We often meet people who are concerned that any list or catalog of trade secrets might be incomplete and not contain “the one” valuable trade secret that is critical for litigation. These people often suggest that doing “nothing” is better than imperfectly doing “something”. This is driven out of fear that a defendant in a trade secret lawsuit could argue that since “the one” was not in the catalog or list, it is therefore not a trade secret.

We strongly advocate that companies develop and run a trade secret process appropriate for their situation, industry sector, and risk environment, rather than randomly or haphazardly paying attention to their trade secret assets in an ad hoc fashion.

Rather than being paralyzed by “the one” perfectly, here are some observations on how to do “something” well.

Dark Forest photo by Sergiu Baica on

Policies and procedures set the stage

At the onset, having clear trade secret policies and procedures can go a long way towards demonstrating your “reasonable measures” in protecting trade secrets. Educate your staff on these to lower your risk.

The standard is “reasonable”, not “perfect”

Both statutes and litigations require “reasonable measures”, not “perfect measures”. The fact that you got things 90%, 95%, or 99% right is not a bad thing – don’t feel like everything has to be perfect, because it never can be.
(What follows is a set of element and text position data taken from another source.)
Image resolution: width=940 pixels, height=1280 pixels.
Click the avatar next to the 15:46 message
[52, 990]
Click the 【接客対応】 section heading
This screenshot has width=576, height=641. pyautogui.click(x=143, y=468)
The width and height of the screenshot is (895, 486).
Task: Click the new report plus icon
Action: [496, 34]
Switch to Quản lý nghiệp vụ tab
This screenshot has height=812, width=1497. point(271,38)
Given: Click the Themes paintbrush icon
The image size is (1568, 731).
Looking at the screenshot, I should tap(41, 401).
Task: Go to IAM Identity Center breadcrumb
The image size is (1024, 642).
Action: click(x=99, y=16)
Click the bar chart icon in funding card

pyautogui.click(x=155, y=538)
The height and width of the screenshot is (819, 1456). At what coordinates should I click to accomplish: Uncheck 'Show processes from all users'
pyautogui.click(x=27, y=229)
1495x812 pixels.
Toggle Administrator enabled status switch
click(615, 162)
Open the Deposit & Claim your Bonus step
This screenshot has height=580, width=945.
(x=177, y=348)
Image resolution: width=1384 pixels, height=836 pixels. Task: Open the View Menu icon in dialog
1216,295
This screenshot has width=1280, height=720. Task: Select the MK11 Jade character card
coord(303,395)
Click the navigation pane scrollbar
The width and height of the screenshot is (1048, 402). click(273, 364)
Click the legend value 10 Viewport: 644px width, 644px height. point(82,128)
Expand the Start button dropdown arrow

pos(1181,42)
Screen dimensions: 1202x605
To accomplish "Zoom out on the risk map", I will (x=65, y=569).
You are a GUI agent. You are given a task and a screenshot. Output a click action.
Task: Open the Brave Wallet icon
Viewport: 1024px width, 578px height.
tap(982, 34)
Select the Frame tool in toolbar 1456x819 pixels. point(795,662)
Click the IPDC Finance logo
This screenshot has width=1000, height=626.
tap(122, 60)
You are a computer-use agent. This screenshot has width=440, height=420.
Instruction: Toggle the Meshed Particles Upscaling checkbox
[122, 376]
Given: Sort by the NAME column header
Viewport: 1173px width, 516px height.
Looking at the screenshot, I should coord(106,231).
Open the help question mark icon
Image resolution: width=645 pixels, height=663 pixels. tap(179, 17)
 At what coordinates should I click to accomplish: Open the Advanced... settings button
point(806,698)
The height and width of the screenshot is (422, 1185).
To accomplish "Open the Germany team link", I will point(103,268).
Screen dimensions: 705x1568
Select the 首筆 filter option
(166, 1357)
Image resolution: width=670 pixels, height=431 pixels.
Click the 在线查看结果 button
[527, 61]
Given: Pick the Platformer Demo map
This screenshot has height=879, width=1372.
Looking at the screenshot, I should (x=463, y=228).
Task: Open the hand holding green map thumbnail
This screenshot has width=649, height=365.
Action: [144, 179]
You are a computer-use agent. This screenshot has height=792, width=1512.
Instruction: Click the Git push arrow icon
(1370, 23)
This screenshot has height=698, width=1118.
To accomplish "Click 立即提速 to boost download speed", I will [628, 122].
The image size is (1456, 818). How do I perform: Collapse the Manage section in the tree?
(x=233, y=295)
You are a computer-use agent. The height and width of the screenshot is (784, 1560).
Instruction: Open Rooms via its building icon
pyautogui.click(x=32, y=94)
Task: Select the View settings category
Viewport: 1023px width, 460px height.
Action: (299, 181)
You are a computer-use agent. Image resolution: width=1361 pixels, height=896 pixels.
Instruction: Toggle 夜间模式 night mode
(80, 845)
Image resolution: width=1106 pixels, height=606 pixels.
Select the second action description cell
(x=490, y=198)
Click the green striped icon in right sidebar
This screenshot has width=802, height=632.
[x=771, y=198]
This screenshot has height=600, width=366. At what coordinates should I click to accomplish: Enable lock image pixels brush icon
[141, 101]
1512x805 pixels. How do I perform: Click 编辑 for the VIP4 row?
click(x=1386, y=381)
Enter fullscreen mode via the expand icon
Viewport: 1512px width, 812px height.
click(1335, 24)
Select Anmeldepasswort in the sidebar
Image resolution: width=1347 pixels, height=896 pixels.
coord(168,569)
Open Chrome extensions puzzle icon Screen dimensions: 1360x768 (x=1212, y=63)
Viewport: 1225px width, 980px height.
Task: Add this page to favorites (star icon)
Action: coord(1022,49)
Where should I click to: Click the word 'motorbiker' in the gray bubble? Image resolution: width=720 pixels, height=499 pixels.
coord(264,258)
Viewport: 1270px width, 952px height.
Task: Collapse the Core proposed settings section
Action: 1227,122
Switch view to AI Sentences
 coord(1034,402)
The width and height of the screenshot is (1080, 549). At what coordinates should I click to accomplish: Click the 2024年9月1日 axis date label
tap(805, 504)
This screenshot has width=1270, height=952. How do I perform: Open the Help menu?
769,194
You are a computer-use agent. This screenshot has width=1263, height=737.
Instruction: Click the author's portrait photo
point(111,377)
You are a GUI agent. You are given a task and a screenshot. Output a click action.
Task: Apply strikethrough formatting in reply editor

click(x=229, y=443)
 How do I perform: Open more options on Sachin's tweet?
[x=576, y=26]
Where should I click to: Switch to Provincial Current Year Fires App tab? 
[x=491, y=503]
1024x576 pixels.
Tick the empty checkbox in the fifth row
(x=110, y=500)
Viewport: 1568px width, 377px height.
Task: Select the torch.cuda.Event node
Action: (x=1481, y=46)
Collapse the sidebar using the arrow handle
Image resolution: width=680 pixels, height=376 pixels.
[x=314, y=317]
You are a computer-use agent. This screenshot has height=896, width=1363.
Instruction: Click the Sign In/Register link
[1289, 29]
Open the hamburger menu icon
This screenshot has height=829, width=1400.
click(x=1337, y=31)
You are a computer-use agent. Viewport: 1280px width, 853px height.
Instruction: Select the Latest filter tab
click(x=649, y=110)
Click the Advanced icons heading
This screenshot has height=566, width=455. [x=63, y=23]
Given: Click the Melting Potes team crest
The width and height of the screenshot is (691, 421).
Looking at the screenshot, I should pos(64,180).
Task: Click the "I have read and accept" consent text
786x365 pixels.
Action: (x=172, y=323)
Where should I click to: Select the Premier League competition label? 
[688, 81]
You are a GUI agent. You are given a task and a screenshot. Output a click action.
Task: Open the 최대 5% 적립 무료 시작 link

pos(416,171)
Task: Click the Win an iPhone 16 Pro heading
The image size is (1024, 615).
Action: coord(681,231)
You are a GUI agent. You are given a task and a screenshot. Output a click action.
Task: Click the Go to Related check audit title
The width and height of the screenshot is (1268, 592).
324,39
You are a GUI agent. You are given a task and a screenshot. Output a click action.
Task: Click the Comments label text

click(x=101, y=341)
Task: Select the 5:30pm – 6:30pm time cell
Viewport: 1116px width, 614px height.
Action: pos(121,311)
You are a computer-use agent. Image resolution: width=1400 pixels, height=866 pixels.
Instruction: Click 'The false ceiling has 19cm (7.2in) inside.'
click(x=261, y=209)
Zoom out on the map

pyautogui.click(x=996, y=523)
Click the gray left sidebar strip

You can even indicate that your trade secret catalog is not comprehensive or is incomplete, as trade secrets come and go every day (every hour or minute?). It is impractical to guarantee that a catalog has every single trade secret, especially in a large organization.

How do you know your assets have been stolen if you don’t know what they are?

If you have a lot of jewelry at home, but have no idea what is in your collection, how will you know if one piece (or many) get stolen? You won’t! Trade secrets are the same way. Courts are increasingly requiring specificity and particularity in identifying your trade secrets you wish to protect. Having a vague hand-waving understanding of your assets is not enough anymore.

Trade secret misappropriation rarely involves one single document

The most typical scenario for trade secret misappropriation is when a soon-to-be ex-employee downloads thousands of files immediately before resigning their job to join a competing company. It’s rare that they only take one single trade secret with them. The chance of “the one” trade secret that the owner did not list or catalog being the only asset that was taken is quite low.

Show me the money (OK, the case law) We are not aware of any litigation that required perfection, and where the plaintiff lost because they didn’t catalog “the one.” If you know of any, please let us know.